Lipases are the class of enzymes that hydrolyze the triglyceride and convert them to glycerol and fatty acids. This study provided the bioinformatics information about the Rhizobium leguminosarum Lipases. Physio-chemical properties were presented in details for different strains of Rhizobium leguminosarum. The total numbers of different strains of Rhizobium leguminosarum lipase’s residues were ranged from 504 (A0A072C2T8) to 208 (A0A072C300). Molecular Weight (MW) of different lipases were from 53657.02 (A0A072C2T8) to 22571.93 (A0A072C300). Rhizobium leguminosarum lipases are hydrophilic, soluble and cytoplasmic proteins. Numbers of Cys residues in different proteins were 3 to 5 however none of them forms the disulphide bond in the structure of lipases.
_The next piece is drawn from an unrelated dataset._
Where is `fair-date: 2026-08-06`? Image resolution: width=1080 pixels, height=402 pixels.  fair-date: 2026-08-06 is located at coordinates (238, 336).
The Isoelectric Points (pI) of the lipases were from 9.39 to 5.18 which represented the basic to acidic properties. Extinction coefficient (EC) of proteins were from 11460 (A0A072BXE4) to 46410 (A0A072C545) M-1.cm-1. The homology modelling of all 8 lipases were presented based on Swiss-model server. The evaluations of models were performed with PROCHECK program. These structures will provide valuable information for functional analysis of microbial lipases and can help in design the platform for engineering this enzyme.